Murder by insulin

Murder by insulin

In reading Neil Bradbury’s A taste for poison: Eleven deadly molecules and the killers who used them I came across an interesting story. It dealt with the first documented murder by insulin overdose. The event took place in May 1957 when Kenneth Barlow alerted the family doctor after finding his wife Elizabeth unconscious in the bathtub late at night. The couple had been married for eleven months and lived together with Kenneth’s 10-year-old son from a previous marriage. 

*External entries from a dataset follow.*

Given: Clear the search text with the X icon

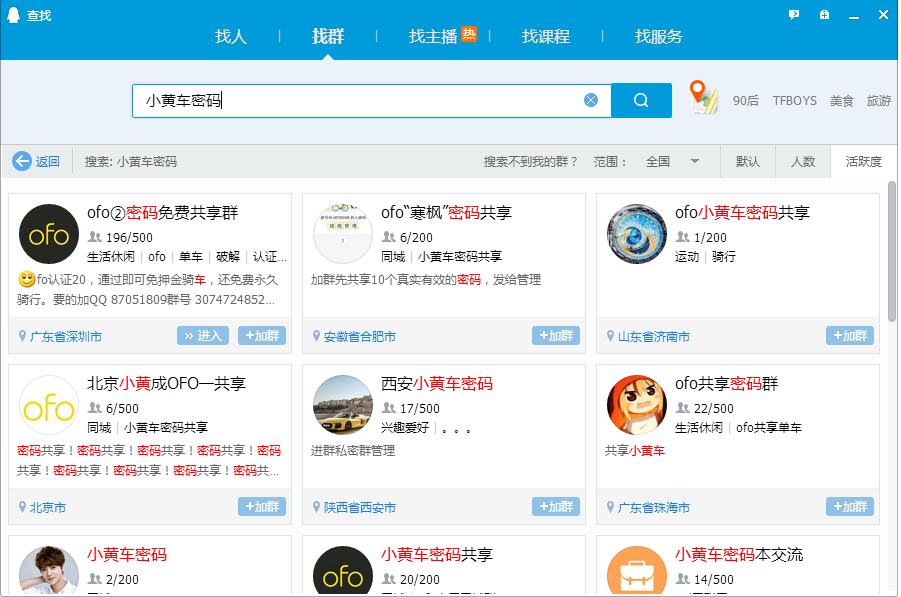Looking at the screenshot, I should [591, 100].
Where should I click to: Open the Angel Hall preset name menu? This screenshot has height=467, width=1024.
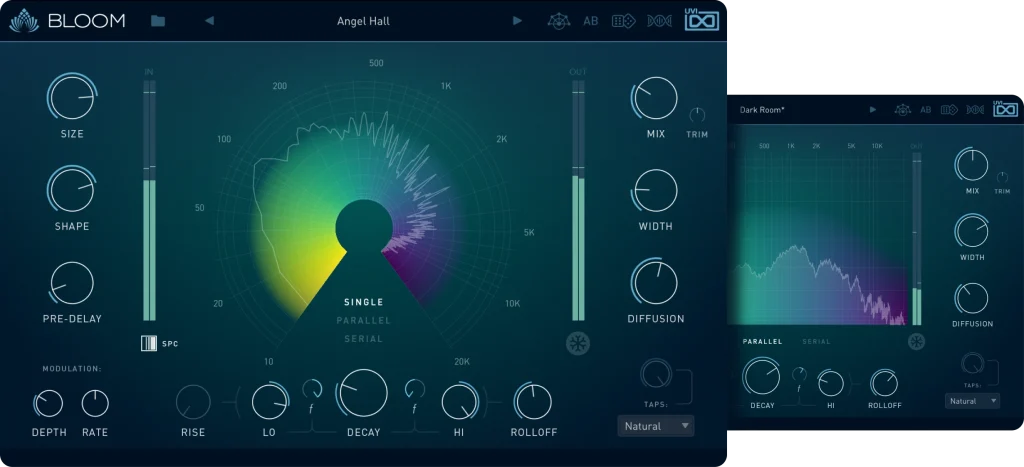coord(364,21)
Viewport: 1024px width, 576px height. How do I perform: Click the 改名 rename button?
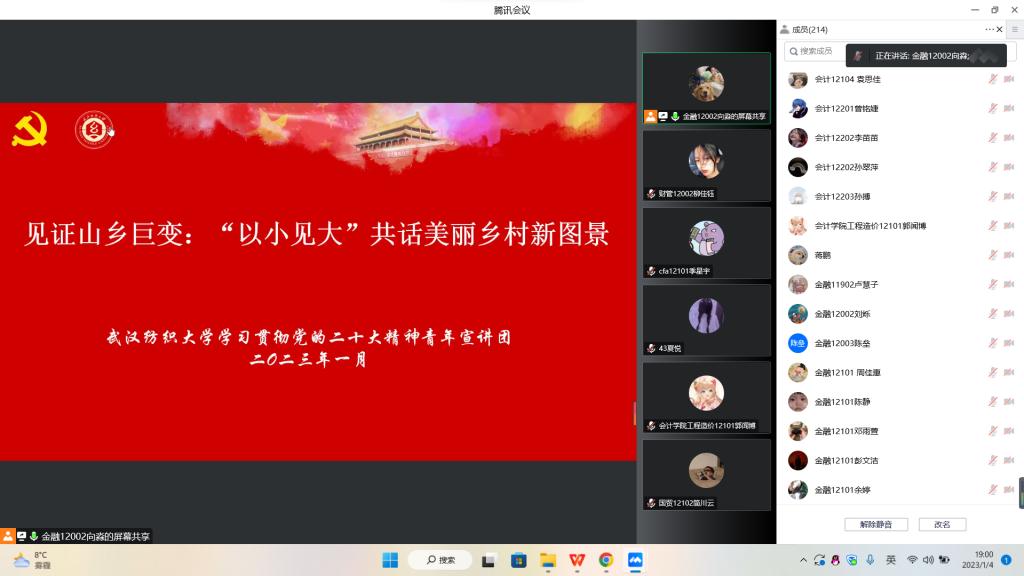point(942,524)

According to Kenneth’s story, his wife had felt tired after dinner and gone for a rest. When he went to bed around 9.30, she’d vomited on the bed. They changed the sheets, and Elizabeth, who felt warm and sweaty in her pajama, decided to take a bath. Kenneth went to sleep as the bathwater was running. When he woke up at 11.20 the bed was still empty, and he found his wife submerged in the bath. Kenneth, a state-registered nurse, emptied the bathtub and tried artificial respiration before calling for help. The family doctor soon arrived and confirmed that Elizabeth was dead from drowning. Due to the circumstances, he found it necessary to contact the police, who brought along forensic pathologist Dr. David Price. 

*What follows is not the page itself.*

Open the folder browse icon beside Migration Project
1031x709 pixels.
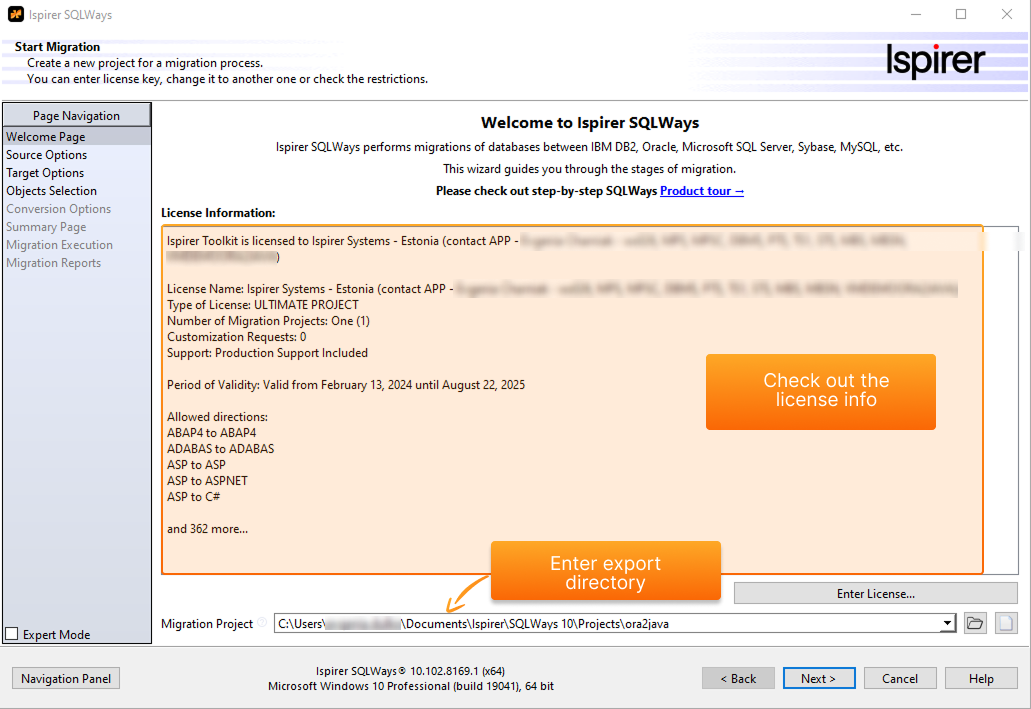[x=975, y=622]
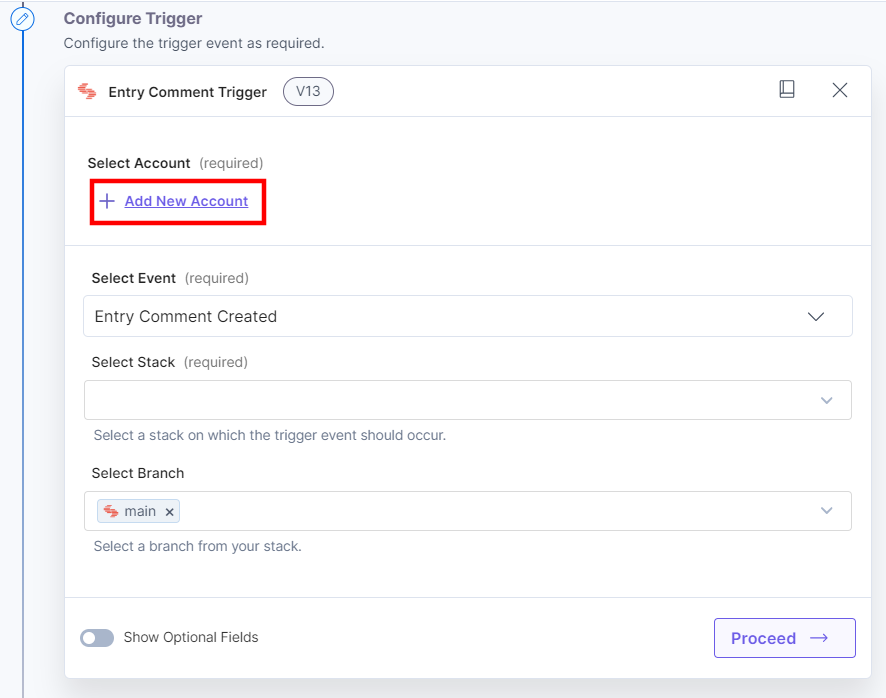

The death looked suspicious to Dr. Price from the start. It was rare for a healthy 32-year-old woman to drown in a bathtub. Also, there was a small cupful of water left in the cavity of the crook of Elizabeth’s arm, which contradicted Kenneth’s story that he’d tried to resuscitate her. Dr. Price also noticed that Elizabeth was eight weeks pregnant.

The police team was convinced that Elizabeth had been rendered unconscious before she drowned. They considered the possibility that she had been injected with insulin, which was consistent with the dilated pupils and excessive sweating before she died. When examining the body, they found two hypodermic injection sites in each buttock. The crude tests available at the time showed that the samples contained 84u of insulin, which is the amount I take in three days as an insulin-dependent diabetic.

When Elizabeth didn’t have diabetes, the police confronted Kenneth with their findings. He claimed that he, with her approval, had injected her with ergometrine to induce an abortion. Further, he denied knowing anything about the insulin injections. He pleaded innocent to the murder charges brought against him, but the court found him guilty, and he spent 26 years in prison. In the months leading up to the murder, he’d boasted to colleagues that it would be easy to kill someone with insulin since it would be undetectable in the body after death. 

While Elizabeth Barlow didn’t die from the insulin overdose, it played a crucial role in her death. The amount injected into her was enough to render her unconscious, but whether it would have killed her will never be known. A probable scenario is that her husband expected her to die faster than she did and instead decided to drown her. Had she been left in bed, she might have died overnight or suffered irreversible brain damage from the insulin overdose, which would have been absorbed into her bloodstream and destroyed. Thus, no murder charges would have been made, and the death would have been ruled to have occurred from natural causes. In other words, the perfect crime.